Francamente, come accennato, non mi sentirei di far mia un’opinione così radicale; ma nemmeno di negare del tutto il senso del fil-rouge che Maalouf dipana con acume e abbondanza di argomenti e di testimonianze dirette.
Nella carrellata (sempre interessante) sulla storia contemporanea, colpisce la concentrazione attorno all’anno 1979 di eventi che Maalouf considera autentiche pietre miliari nel processo di disgregazione del mondo, senza peraltro mai negarne, quando ci sono, le intrinseche pluralità di senso: le due rivoluzioni conservatrici (Thatcher e Reagan), la crisi terminale dell’URSS, lo shock petrolifero, l’avvento al potere di Deng Xiaoping e di Giovanni Paolo II al soglio pontificio, il rapimento e l’uccisone di Aldo Moro, il ritorno a Teheran di Khomeini, l’assedio all’ambasciata americana sempre di Teheran, l’assalto alla moschea della Mecca da parte dei jihidisti sunniti, etc.

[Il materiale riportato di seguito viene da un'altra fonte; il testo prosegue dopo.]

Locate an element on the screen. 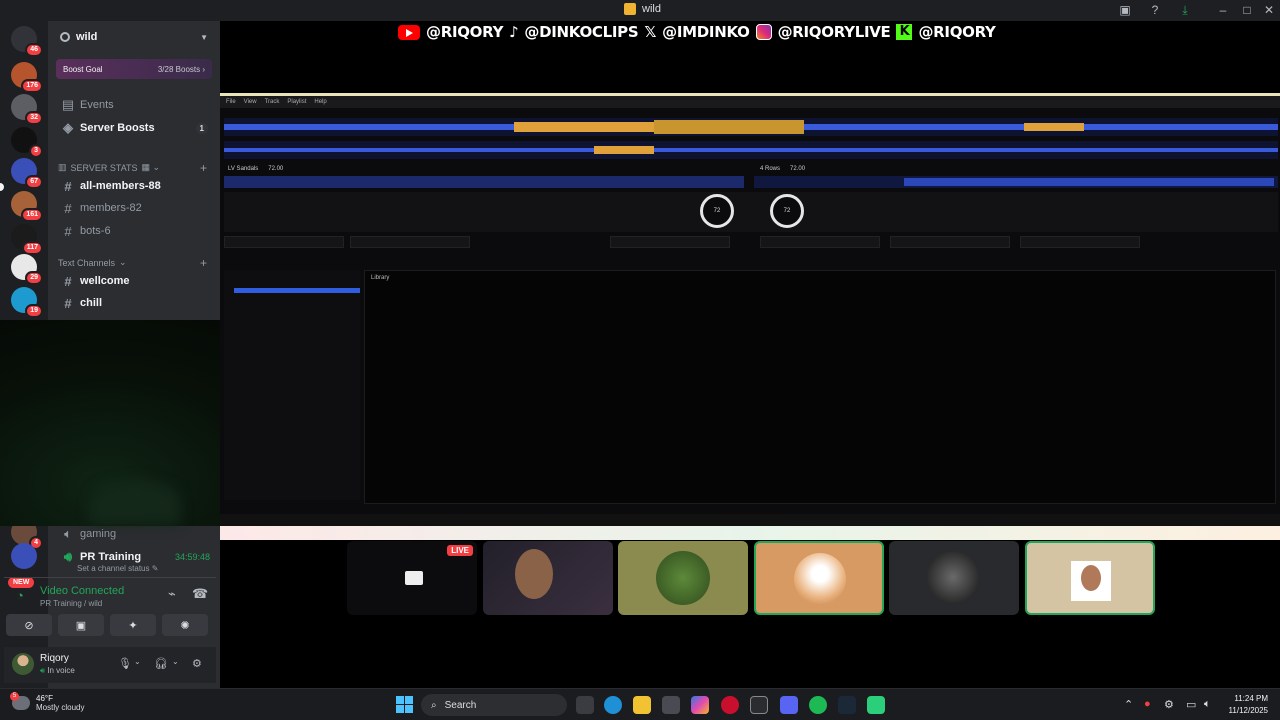 Image resolution: width=1280 pixels, height=720 pixels. server-icon: 176 is located at coordinates (27, 78).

Maalouf conserva costantemente (e prudentemente) una certa distanza dai nessi causali troppo stretti; e spesso costella il flusso delle memorie di oneste remore intellettuali. E tuttavia le connessioni (quanto meno temporali) che disegna con penna molto felice fanno emergere con chiarezza le sue tristezze, quella antica (per i due paradisi della mia infanzia. Quello di mia madre prima [l’Egitto] e quello di mio padre poi [il Libano]) e quella, più ansiosa ed articolata, per il fantasma di un naufragio imminente che sente aleggiare sulla storia della nostra civiltà, sotto forma di concezioni tribali (dell’identità, della nazione e della religione), di esaltazioni individualiste, di incapacità di autogenerazione di efficaci punti di riferimento e, infine, di derive orwelliane della nostra convivenza, come sottoprodotto delle nostre ansie per la sicurezza.
Complessivamente, il libro di Maalouf mi pare, come dicevo all’inizio, più un’intelligente elegia che una pura esegesi intellettuale; e perciò si legge con grande piacere, non ostante qualche opinione più difficile da condividere.